■ **PROBLEM TO SOLVE**
Please write out the entries again, starting at the line that contains "466 (714, 325)" and ending at the last entry. Keep the text before each coordinate pair unchanged, scale both coordinates by 2.1, round them to whole numbers with halves going up, and give only these lines.

■ **MATERIAL TO PROCESS**

────────────────────────────────────────

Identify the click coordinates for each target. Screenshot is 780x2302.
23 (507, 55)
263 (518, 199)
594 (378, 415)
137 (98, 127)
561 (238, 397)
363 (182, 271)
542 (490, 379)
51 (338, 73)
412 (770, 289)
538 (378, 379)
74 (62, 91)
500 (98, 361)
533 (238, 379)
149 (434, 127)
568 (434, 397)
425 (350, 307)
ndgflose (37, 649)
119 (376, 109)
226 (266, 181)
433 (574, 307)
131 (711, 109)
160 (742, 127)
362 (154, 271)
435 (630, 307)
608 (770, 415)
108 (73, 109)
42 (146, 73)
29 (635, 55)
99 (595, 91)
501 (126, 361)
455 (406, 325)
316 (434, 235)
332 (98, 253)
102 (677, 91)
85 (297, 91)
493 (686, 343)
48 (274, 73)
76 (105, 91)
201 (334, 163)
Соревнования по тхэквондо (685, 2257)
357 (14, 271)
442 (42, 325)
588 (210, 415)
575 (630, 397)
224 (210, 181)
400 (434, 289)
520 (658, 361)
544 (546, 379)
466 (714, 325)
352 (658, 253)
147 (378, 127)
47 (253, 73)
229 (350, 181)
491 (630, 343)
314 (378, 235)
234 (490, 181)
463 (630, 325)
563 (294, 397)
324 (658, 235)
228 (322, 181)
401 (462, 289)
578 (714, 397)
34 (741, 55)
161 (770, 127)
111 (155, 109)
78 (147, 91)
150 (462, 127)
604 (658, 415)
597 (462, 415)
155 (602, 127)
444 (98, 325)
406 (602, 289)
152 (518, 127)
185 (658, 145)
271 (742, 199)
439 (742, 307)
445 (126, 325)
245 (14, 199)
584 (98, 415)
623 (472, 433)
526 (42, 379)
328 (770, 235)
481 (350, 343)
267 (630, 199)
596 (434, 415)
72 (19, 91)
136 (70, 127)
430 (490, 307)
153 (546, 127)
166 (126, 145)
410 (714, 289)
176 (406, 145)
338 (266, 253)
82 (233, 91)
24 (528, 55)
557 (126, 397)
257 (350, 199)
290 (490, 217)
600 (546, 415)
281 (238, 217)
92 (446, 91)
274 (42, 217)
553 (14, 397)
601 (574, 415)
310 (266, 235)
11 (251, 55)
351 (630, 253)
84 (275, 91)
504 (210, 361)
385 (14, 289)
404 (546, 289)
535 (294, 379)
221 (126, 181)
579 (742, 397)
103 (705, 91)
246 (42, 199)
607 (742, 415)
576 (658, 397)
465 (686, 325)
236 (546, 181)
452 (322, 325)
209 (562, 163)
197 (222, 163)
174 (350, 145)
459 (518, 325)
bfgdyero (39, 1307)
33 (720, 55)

────────────────────────────────────────

■ **TASK RESPONSE**
466 (1499, 683)
352 (1382, 531)
147 (794, 267)
47 (531, 153)
229 (735, 380)
491 (1323, 720)
314 (794, 494)
234 (1029, 380)
463 (1323, 683)
563 (617, 834)
324 (1382, 494)
228 (676, 380)
401 (970, 607)
578 (1499, 834)
34 (1556, 116)
161 (1617, 267)
111 (326, 229)
78 (309, 191)
150 (970, 267)
604 (1382, 872)
597 (970, 872)
155 (1264, 267)
444 (206, 683)
406 (1264, 607)
152 (1088, 267)
185 (1382, 305)
271 (1558, 418)
439 (1558, 645)
445 (265, 683)
245 (29, 418)
584 (206, 872)
623 (991, 909)
526 (88, 796)
328 (1617, 494)
481 (735, 720)
267 (1323, 418)
596 (911, 872)
72 (40, 191)
136 (147, 267)
430 (1029, 645)
153 (1147, 267)
166 (265, 305)
410 (1499, 607)
176 (853, 305)
338 (559, 531)
82 (489, 191)
24 (1109, 116)
557 (265, 834)
257 (735, 418)
290 (1029, 456)
600 (1147, 872)
281 (500, 456)
92 (937, 191)
274 (88, 456)
553 (29, 834)
601 (1205, 872)
310 (559, 494)
11 (527, 116)
351 (1323, 531)
84 (578, 191)
504 (441, 758)
385 (29, 607)
404 (1147, 607)
535 (617, 796)
221 (265, 380)
579 (1558, 834)
103 (1481, 191)
246 (88, 418)
607 (1558, 872)
576 (1382, 834)
465 (1441, 683)
236 (1147, 380)
452 (676, 683)
209 (1180, 342)
197 (466, 342)
174 (735, 305)
459 (1088, 683)
bfgdyero (82, 2745)
33 (1512, 116)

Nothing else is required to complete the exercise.